Wednesday, August 20, 2014

deathtokoalas
i spent quite a bit of time over '10 and '11 sorting through a lot of *wave/*house music, trying to find some decent new "idm", after coming to the conclusion that it was my most likely source. idm was a 90s term used to refer to the more elaborate type of electronic music you'd find on the warp records label (amongst other places), in contrast to your typical club-oriented 4/4 boom-boom house music. i guess the distinction is still pretty real, contrasting this to your average pile of edm garbage.

there was a low signal to noise ratio, but i ended up finding a lot of stuff i really liked. i also came to the conclusion rather quickly that it wasn't going to find an audience off bandcamp. it just seemed inherently closed. it almost seemed like i was peering into the kind of alternate universe that is inhabited entirely by children and would therefore evaporate, by definition, at the precise moment an adult were to find out about it. i drifted off when i realized i was missing a brief moment in time where punk rock had managed to reclaim itself from the suck...

i didn't bump into salem at the time. but, it's nice to see some of the more abstract stuff has managed to leap frog over the washed outs and neon indians of the world into a bigger audience...

there's nothing lo-fi about the production on the track. this is built up using the same kind of software that every mainstream artist uses (lo-fi in the 90s was defined by using simpler technology; that is not true for this), it's just manipulated to sound heavily distorted. it would have taken a lot of trial and error and careful effort to get to the final point. you can't nail this on that basis - not any more than you can call my bloody valentine badly produced, or butch vig a hack fucking around with some fuzz pedals.

further, the voicing on the sampling is quite intricate. you can not like it if you want, but tearing this down for a lack of musicality is merely a demonstration of ignorance.

i bumped into a large amount of really shoddy chillwave when i was exploring. it's out there, and it can be as horrific as the worst examples of any other genre...

...but this is actually pretty good, for what it is.


Woozz93
House is EDM, no matter how it is done, it's far from being IDM. Witch House is no exception, it's not IDM music.

deathtokoalas
the distinction we used in the 90s was the question of "is it meant to dance to?" or "is it meant to listen to?". the term at the time was eBm (meaning electronic body/booty music).

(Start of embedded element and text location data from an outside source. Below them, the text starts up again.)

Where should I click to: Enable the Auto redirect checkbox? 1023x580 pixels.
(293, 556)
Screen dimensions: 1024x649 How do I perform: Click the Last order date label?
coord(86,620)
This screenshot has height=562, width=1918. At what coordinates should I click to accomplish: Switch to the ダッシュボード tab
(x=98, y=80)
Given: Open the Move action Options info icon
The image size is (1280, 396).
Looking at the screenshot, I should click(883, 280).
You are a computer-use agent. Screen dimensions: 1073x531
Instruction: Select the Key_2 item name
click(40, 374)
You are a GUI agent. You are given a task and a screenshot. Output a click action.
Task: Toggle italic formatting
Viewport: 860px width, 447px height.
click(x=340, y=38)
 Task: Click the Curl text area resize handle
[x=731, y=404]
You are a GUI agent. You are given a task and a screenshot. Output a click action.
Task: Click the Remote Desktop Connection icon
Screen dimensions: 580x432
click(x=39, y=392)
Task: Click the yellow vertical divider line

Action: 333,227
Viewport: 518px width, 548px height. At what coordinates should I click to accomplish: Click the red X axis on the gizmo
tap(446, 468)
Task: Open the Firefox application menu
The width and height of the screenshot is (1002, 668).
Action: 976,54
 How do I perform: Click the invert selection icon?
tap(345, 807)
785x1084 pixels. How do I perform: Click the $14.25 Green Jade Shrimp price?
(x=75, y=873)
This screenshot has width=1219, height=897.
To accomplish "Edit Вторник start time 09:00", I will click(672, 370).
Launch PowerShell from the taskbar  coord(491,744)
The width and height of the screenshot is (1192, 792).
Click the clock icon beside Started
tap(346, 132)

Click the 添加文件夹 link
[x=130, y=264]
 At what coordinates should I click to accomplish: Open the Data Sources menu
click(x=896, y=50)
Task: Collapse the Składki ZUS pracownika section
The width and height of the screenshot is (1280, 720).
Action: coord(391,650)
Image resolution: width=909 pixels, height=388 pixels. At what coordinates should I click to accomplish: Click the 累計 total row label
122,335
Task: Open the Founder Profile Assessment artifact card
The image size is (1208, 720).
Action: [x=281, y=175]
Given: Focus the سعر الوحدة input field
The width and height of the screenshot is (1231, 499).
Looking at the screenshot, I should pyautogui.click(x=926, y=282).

there's always been some grey area. coil is often cited as an influence, and it falls firmly into the idm sphere; skinny puppy is considered a pioneer in dark music, but they fall equally into both camps (you can dance to it, but you can also interpret it as "art rock" or even "progressive rock").

i think that the "house" in "witch house" is sort of a misnomer. it's not really coming out of that scene. it's more of a watered down type of industrial music.

that said, even if a lot of the influence of the *house/*wave stuff is in the idm sphere, there's really no use in trying to draw a clean partition. i think that certain house artists would argue it's rather insulting to suggest that what they do is never listenable outside of the dance floor - it would strip them of any claim to artistry. the claim may be inherently weaker than in other forms of music, but it's not absent. it's a non-trivial intersection.

there was a band out of chicago in the 80s called die warzau that was close to the chicago house sound, but tossed in all kinds of artistic curves. and, the aphex twin himself came out of the acid house movement.

so, i think you need to rethink that.